##### DATA SHOWN #####
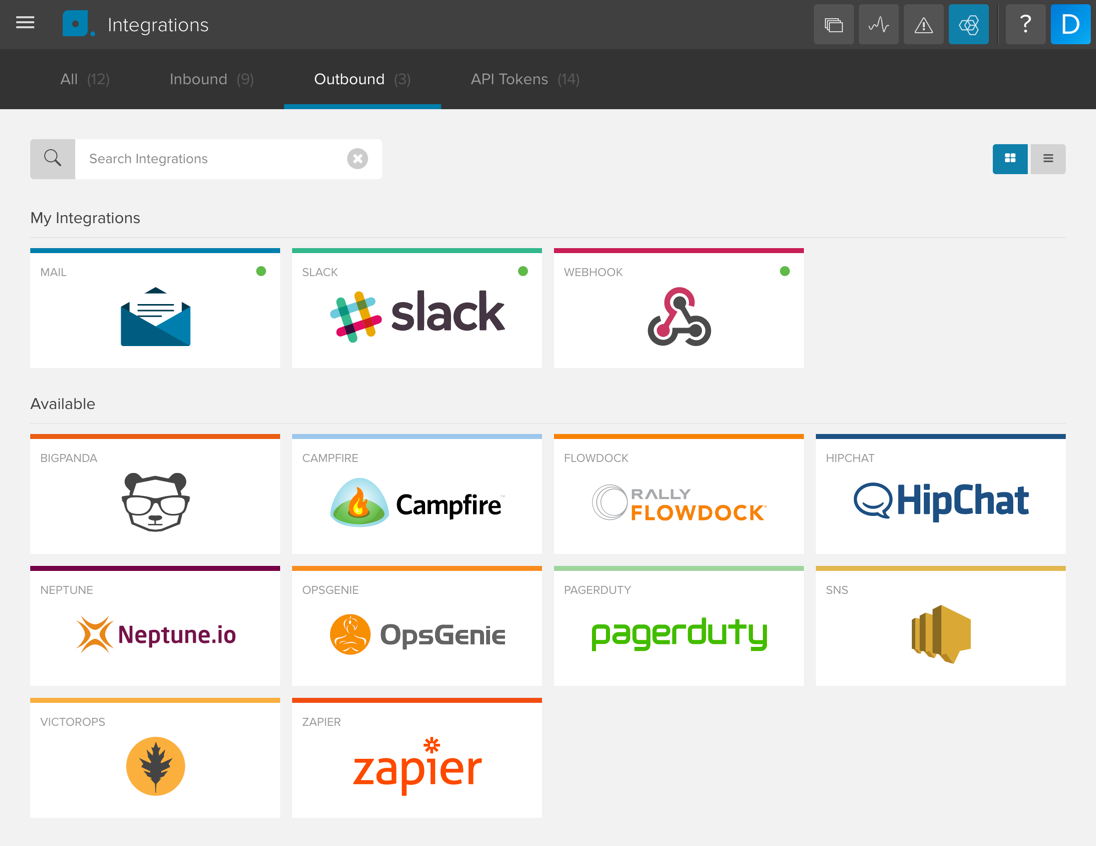Click the dashboards icon in top bar
Image resolution: width=1096 pixels, height=846 pixels.
833,25
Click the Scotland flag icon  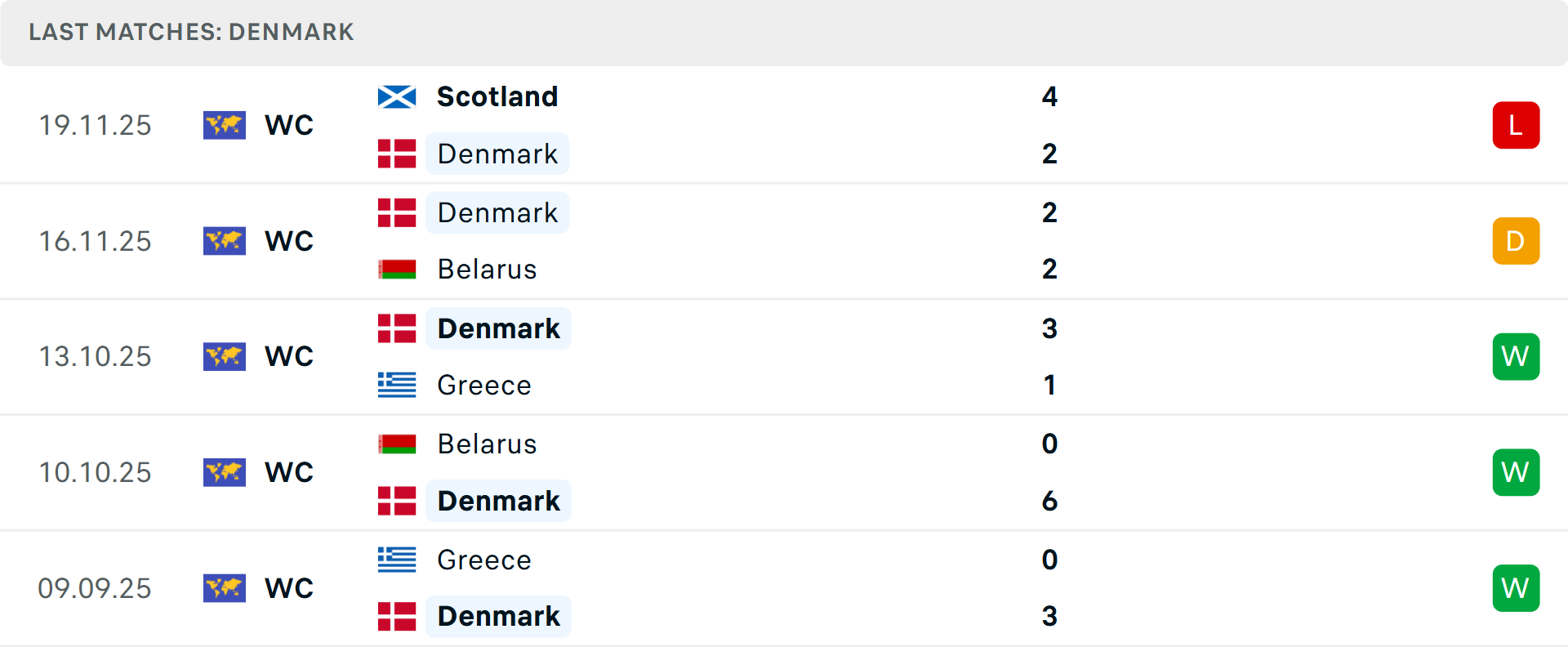tap(397, 97)
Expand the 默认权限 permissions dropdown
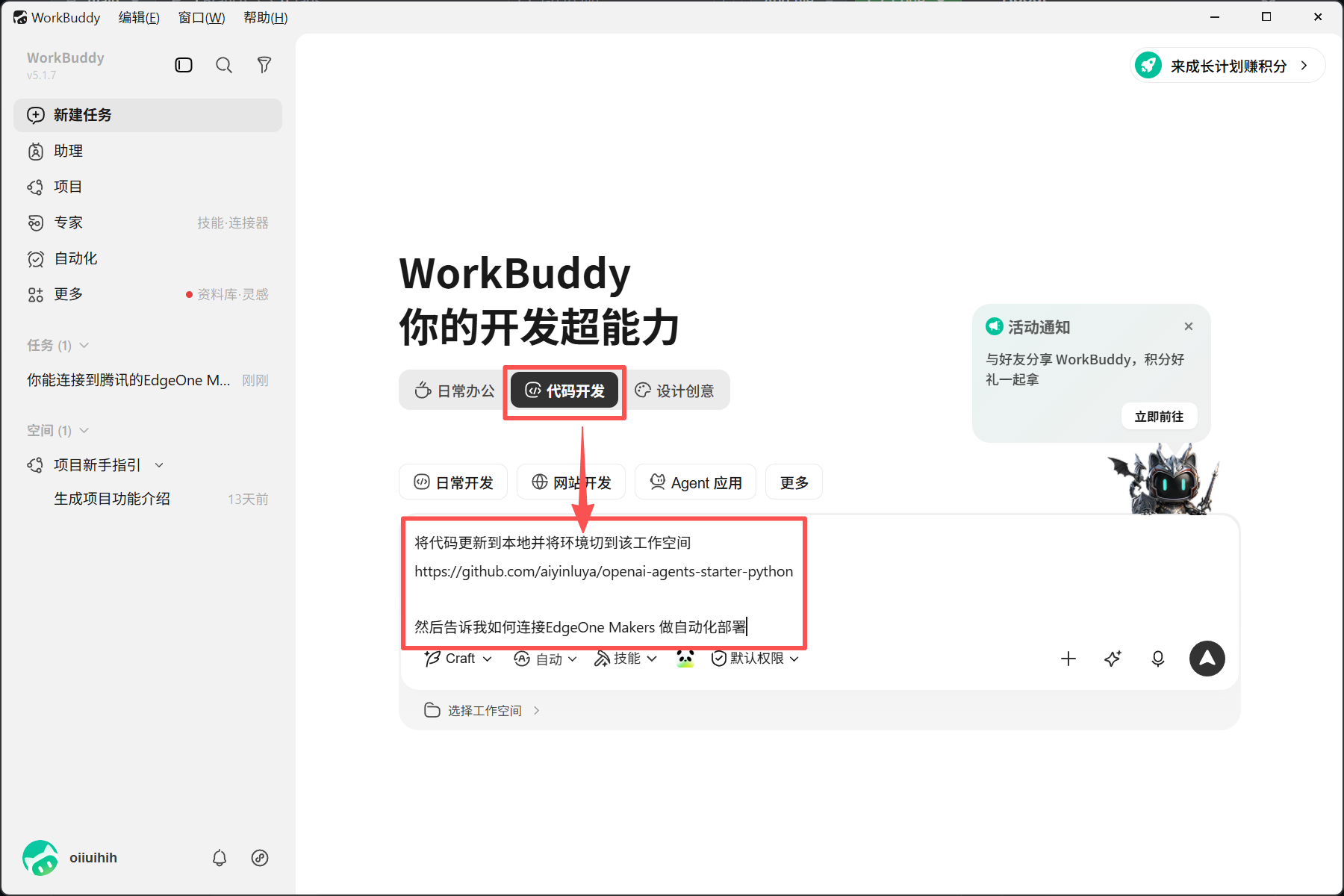 pyautogui.click(x=755, y=659)
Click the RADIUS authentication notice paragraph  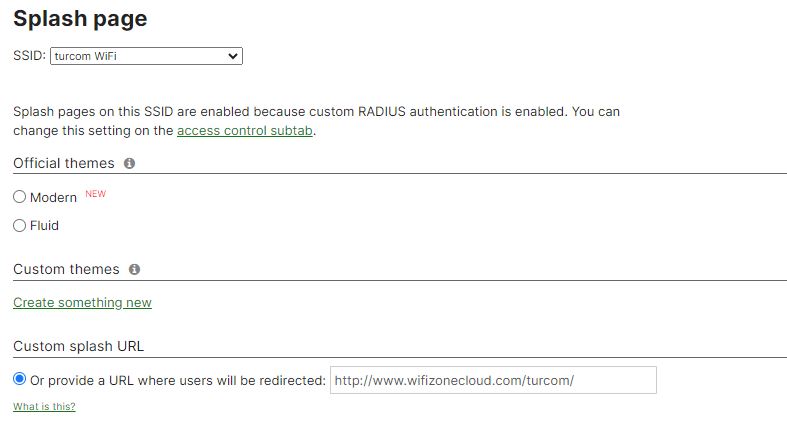point(316,112)
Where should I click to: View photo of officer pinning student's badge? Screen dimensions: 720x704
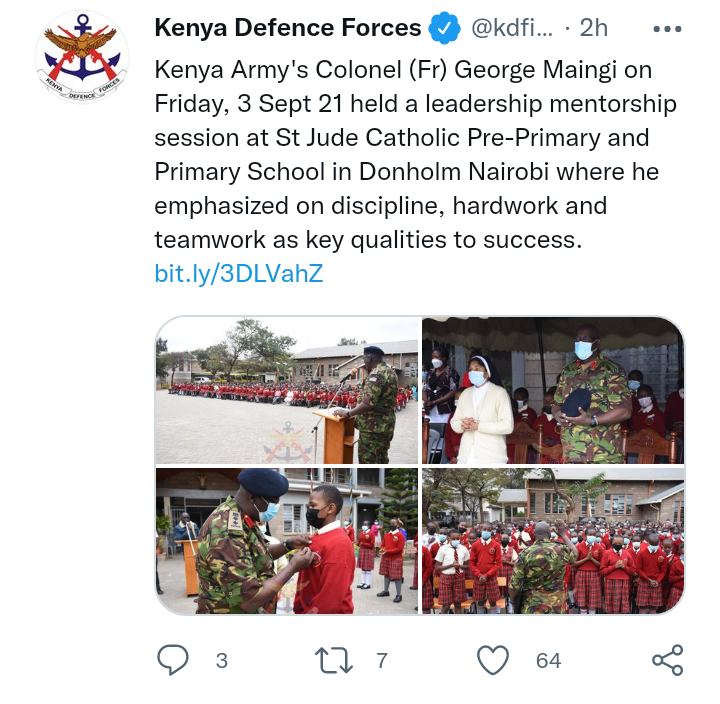click(287, 541)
#####
**TRY IT**
The required output is the span of lines from the line with "Where should I" through the final line of the listing above, reproduced exactly, minus the pictures.

**EXPECTED ANSWER**
Where should I click to: View photo of officer pinning student's badge? Screen dimensions: 720x704
click(287, 541)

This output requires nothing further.